## TASK DETAILS
Could each entry below be printed again exactly as given?
-------
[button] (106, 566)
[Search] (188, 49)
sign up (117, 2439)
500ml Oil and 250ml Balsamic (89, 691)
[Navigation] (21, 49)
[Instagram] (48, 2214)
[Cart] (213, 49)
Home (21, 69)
-------
## SOLUTION
[button] (106, 566)
[Search] (188, 49)
sign up (117, 2439)
500ml Oil and 250ml Balsamic (89, 691)
[Navigation] (21, 49)
[Instagram] (48, 2214)
[Cart] (213, 49)
Home (21, 69)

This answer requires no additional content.